Gemeinsam bauen sie einen „Ballsaal“ unter freiem Himmel mit Amphitheater, kreisrunden Treppen und Wasserspielen. Dafür muss Sabine De Barra nicht nur Wind und Wetter trotzen, sondern sich auch gegen neidische Konkurrenten, illoyale Mitarbeiter und gegen die Intrigen der eifersüchtigen Madame Le Nôtre (Helen McCrory) durchsetzen. Denn, obwohl diese selbst wenig von ehelicher Treue hält, entgeht ihr nicht, dass sich ihr Mann und die unkonventionelle Gärtnerin immer näher kommen. Allerdings findet Madame De Barra ausgerechnet beim kunstsinnigen König Ludwig XIV. (Alan Rickman) Gefallen.

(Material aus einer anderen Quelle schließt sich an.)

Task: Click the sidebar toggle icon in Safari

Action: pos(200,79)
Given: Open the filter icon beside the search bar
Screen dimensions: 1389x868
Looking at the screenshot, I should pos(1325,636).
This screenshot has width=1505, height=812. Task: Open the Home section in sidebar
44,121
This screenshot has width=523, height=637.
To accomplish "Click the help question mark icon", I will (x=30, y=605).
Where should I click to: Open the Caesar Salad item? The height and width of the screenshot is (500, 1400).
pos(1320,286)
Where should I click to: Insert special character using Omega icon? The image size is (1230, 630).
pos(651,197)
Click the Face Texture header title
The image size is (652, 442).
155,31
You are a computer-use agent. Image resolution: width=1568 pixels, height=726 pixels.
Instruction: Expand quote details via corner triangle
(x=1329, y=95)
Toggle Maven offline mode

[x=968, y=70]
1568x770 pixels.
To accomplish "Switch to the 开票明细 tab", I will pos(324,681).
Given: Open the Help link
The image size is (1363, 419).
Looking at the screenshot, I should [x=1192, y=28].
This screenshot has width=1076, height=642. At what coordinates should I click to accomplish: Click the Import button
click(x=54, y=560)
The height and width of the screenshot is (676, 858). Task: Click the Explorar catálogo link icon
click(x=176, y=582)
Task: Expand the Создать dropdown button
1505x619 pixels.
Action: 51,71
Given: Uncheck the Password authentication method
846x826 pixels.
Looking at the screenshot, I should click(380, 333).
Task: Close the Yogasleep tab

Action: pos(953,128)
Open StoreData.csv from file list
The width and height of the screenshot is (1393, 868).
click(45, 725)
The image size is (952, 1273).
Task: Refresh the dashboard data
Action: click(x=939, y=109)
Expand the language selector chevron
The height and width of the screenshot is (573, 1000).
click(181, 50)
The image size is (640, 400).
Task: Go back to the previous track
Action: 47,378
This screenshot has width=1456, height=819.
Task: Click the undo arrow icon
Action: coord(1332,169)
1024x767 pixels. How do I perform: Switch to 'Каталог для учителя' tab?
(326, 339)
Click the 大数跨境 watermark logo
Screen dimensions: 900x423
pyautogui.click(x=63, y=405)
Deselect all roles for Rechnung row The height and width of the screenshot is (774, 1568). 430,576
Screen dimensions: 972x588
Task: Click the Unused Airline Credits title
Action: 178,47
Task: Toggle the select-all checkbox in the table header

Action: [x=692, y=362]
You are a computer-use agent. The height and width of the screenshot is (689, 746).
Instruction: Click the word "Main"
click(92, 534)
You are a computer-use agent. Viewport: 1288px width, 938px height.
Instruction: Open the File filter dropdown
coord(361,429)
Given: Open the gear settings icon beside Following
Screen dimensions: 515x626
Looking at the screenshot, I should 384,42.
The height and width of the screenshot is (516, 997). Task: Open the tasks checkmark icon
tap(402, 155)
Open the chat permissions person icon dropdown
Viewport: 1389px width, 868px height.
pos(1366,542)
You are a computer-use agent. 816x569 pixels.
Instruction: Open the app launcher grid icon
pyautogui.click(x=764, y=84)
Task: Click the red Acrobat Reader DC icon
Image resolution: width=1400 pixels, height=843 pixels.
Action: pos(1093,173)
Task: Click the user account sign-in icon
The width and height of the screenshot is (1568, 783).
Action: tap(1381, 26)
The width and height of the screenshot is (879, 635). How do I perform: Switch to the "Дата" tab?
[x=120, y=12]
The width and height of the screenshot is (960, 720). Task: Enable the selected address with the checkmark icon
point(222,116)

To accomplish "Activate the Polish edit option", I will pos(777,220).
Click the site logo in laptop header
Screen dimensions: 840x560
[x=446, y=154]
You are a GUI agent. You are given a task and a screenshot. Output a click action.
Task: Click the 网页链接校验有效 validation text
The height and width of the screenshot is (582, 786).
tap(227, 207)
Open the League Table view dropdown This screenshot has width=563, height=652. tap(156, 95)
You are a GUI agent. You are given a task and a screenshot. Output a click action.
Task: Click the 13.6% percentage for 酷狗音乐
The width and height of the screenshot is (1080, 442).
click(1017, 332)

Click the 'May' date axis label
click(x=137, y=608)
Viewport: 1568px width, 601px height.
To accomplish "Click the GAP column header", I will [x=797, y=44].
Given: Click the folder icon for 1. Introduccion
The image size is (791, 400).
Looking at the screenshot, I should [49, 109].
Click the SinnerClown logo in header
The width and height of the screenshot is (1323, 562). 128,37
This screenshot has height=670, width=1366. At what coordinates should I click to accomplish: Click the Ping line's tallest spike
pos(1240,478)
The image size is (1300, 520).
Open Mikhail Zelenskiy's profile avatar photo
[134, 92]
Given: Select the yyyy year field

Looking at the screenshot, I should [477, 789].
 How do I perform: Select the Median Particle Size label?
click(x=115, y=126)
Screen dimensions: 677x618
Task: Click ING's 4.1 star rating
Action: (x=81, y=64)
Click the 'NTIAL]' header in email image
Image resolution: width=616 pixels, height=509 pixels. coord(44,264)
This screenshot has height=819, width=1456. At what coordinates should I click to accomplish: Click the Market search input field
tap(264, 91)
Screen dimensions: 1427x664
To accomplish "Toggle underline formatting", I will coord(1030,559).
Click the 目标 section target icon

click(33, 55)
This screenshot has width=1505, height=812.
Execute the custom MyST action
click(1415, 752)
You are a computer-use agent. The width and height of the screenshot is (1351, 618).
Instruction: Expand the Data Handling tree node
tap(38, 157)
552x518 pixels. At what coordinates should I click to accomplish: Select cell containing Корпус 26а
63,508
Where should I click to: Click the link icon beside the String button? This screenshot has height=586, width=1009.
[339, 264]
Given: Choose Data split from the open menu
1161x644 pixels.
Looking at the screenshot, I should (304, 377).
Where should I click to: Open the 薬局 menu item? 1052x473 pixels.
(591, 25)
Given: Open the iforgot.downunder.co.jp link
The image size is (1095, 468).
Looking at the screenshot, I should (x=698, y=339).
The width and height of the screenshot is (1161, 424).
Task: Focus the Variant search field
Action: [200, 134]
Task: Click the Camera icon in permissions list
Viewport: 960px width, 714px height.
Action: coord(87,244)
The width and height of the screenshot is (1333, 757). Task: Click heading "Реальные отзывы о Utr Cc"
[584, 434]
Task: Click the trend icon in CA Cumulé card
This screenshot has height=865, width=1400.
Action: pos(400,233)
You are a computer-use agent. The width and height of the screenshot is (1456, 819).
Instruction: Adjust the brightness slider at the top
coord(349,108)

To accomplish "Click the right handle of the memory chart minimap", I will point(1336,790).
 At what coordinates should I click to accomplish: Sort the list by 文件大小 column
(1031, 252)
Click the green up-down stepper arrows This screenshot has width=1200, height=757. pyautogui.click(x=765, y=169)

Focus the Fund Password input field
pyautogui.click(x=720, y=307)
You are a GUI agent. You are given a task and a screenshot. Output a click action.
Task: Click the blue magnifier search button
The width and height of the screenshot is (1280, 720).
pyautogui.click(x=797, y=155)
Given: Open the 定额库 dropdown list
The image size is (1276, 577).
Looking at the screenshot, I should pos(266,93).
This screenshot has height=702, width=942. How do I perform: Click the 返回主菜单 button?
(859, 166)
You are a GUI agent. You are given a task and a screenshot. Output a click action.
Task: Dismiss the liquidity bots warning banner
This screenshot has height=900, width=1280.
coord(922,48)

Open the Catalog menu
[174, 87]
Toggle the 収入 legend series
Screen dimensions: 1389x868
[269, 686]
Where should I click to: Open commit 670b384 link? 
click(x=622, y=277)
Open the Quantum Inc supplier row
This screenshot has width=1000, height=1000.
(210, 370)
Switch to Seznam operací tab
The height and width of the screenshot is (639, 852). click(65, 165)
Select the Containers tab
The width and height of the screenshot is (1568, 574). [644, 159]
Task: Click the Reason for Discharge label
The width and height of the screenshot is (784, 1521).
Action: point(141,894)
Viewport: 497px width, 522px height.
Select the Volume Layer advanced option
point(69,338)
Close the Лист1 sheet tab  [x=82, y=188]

Regisseur Alan Rickman lässt seine Kamerafrau Ellen Kuras im Garten und in den prunkvollen Sälen des Königlichen Schlosses regelrecht schwelgen. Dennoch sind diese Bilder im Vergleich zu klassischen Kostümbildern eher zweitrangig, ja selbst der eigentliche Bau des Bosketts unter schwierigen Bedingungen gerät immer mehr in den Hintergrund. Prunk und Pomp bilden lediglich die Folie, auf der sich die zwischenmenschlichen Beziehungen entfalten. Alan Rickman und seine Drehbuch-Mitautoren Alison Deegan und Jeremy Brock stellen vielmehr die Liebesgeschichte zwischen Sabine De Barra und André Le Nôtre in den Mittelpunkt des Filmes.

In seiner zweiten Regiearbeit blickt Alan Rickman lediglich in einigen Augenblicken auf die Gepflogenheiten des französischen Hofes, die insbesondere in der exzentrischen Figur des Herzogs von Orléans (Stanley Tucci) der Lächerlichkeit preisgegeben wird. Was für ein Machtkonzept dahinter stand – die Schwächung des Adels durch dessen Degradierung zu Höflingen –, interessiert ihn offensichtlich nicht. Der 69-jährige Charakterdarsteller macht aus „Die Gärtnerin von Versailles“ vielmehr einen Schauspielerfilm, in dem die zwei Hauptdarsteller Matthias Schoenaerts und Kate Winslet brillieren dürfen. Dass er die Rolle des Sonnenkönigs für sich reserviert, mag als verzeihliche kleine Eitelkeit angesehen werden.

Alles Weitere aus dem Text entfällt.